»Keinen«, kam die Antwort von Berbelin, der Frau des Gaufürsten, die zu ihnen getreten war.
Ulric lachte. »Na, dann müssen wir schnell einen finden. Was schlagt ihr denn vor?«
»Semnonennest«, sagte Linus.
»Spreefurt«, schlug seine Frau vor.
Ulric fand beides nicht überzeugend. »Wie wäre es denn mit euren Namen?«
»Linusrode, Linusleben …«
»Berbelinenburg, Berbelinendorf …«
»Nehmt lieber einen Ortsnamen, in dem ihr beide vorkommt: Linus und Berbelin. Linber … Zugegeben, das klingt blöd. Vielleicht eher umgekehrt: Berlin .«
»Gut, Berlin also.«
Sie freuten sich und bewirteten Ulric von Huysburg mit allem, was sie in ihren Vorratskammern hatten. Gern hätten sie ihm auch ein Pferd gegeben, doch sie besaßen keines. So blieb ihm nur zu versuchen, Spandow zu Fuß zu erreichen.
»Der Weg ist nicht weit, aber sehr gefährlich, denn hier am Ufer wimmelt es von giftigen Schlangen.«
Ulric nahm Abschied von seinen liebenswerten Berliner Schrumpfgermanen und machte sich auf den Weg nach Spandow, das er gegen Abend zu erreichen hoffte.
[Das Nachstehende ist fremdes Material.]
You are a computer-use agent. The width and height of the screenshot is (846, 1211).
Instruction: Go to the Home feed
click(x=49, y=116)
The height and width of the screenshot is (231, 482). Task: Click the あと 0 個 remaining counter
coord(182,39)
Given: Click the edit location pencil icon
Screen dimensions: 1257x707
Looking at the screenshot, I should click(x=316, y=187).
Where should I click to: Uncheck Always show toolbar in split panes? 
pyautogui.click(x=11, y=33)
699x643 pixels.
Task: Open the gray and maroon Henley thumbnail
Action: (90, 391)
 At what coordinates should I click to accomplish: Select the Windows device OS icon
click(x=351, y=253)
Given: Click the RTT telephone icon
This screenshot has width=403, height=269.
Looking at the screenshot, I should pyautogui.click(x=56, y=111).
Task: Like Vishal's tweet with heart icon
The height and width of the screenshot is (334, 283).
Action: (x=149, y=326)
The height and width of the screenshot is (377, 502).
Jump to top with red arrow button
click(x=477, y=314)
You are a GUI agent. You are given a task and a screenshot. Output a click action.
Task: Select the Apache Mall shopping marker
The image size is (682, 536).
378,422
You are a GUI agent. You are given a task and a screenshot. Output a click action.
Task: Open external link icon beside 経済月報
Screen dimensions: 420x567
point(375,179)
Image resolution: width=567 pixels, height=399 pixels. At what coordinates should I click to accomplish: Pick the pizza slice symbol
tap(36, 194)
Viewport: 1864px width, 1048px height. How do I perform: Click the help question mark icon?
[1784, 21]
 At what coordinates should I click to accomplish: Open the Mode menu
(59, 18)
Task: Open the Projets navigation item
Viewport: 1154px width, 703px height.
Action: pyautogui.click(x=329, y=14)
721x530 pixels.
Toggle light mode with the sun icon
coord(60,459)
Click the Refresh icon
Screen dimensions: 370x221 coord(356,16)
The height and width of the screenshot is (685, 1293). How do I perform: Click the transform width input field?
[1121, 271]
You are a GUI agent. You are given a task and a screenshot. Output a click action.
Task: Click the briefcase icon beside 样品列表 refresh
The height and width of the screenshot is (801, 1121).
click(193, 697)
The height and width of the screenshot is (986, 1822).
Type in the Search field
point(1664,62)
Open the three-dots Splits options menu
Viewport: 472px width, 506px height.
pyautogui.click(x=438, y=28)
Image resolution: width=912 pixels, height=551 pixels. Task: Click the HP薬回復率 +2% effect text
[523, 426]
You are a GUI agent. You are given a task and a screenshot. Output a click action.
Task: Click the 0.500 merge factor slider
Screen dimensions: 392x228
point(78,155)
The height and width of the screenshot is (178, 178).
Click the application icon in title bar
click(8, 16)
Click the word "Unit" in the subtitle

Doch das Wetter machte ihm einen Strich durch die Rechnung. Erst sah es so aus, als würde das Gewitter vorüberziehen, dann brach es mit einer solchen Urgewalt über ihn herein, dass er zu beten begann: Eile, Herr, mir zu helfen! Gott, hilf mir; denn das Wasser geht mir bis an die Seele. Ich versinke in tiefem Schlamm, da kein Grund ist; ich bin im tiefen Wasser, und die Flut will mich ersäufen. Wer auch immer den 69. Psalm geschrieben hatte, er musste Ähnliches durchgemacht haben. Gewaltige Blitze schlugen links und rechts von Ulric von Huysburg in die Bäume ein und spalteten die Stämme, und ein sintflutartiger Regen setzte ein.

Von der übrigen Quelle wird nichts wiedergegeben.